• Exercise
Your task is to copy each line of the material that holds the word "Advance".

********

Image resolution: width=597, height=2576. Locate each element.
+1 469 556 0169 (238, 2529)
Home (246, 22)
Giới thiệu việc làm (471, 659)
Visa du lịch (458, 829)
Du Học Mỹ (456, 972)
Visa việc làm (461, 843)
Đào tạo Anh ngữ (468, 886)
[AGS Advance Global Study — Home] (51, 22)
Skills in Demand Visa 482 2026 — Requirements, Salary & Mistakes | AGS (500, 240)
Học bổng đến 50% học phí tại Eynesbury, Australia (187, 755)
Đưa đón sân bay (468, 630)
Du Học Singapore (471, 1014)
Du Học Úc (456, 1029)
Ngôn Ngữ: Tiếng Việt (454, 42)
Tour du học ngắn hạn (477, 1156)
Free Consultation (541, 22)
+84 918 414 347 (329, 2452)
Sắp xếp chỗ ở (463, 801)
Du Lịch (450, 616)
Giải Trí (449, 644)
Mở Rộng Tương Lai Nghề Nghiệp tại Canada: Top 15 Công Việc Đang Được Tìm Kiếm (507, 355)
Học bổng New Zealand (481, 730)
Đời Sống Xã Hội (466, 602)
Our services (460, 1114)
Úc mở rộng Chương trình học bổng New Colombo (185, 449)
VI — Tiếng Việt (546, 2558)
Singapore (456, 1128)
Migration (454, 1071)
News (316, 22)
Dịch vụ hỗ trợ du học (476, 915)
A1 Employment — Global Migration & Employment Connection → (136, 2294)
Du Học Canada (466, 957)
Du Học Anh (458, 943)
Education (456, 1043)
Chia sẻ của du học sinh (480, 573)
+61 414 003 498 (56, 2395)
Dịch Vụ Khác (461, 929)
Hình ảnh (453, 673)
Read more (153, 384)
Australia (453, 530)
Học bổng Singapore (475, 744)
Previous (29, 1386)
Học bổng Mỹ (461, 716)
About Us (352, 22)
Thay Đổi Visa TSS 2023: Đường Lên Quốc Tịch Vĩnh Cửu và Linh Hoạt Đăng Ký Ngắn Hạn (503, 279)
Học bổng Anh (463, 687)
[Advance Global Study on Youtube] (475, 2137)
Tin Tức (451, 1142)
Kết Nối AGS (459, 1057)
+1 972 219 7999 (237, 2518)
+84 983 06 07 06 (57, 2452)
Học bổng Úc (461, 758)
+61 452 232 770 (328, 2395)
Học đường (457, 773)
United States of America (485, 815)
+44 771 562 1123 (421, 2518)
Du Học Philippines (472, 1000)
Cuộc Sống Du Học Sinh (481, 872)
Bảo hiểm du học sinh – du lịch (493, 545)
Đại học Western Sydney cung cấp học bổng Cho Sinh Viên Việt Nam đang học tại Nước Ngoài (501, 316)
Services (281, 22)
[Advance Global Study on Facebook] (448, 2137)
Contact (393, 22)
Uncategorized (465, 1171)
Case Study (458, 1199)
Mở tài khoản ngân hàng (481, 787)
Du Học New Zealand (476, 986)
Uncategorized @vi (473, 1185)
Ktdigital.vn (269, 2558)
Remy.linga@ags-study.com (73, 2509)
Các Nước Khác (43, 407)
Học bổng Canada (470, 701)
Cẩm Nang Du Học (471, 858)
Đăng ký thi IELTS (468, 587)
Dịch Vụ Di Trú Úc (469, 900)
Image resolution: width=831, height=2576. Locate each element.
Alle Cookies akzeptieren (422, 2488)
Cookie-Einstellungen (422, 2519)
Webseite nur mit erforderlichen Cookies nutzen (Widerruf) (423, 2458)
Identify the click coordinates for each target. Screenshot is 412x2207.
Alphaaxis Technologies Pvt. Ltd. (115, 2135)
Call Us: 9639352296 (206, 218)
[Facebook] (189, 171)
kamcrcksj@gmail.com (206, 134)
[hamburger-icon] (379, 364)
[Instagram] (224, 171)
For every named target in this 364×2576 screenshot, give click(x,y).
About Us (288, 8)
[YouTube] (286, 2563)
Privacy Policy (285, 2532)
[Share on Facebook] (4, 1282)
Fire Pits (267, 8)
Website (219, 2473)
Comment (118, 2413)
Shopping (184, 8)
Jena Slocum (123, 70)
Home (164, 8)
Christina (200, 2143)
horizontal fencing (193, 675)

********

• Task answer
[AGS Advance Global Study — Home] (51, 22)
[Advance Global Study on Youtube] (475, 2137)
[Advance Global Study on Facebook] (448, 2137)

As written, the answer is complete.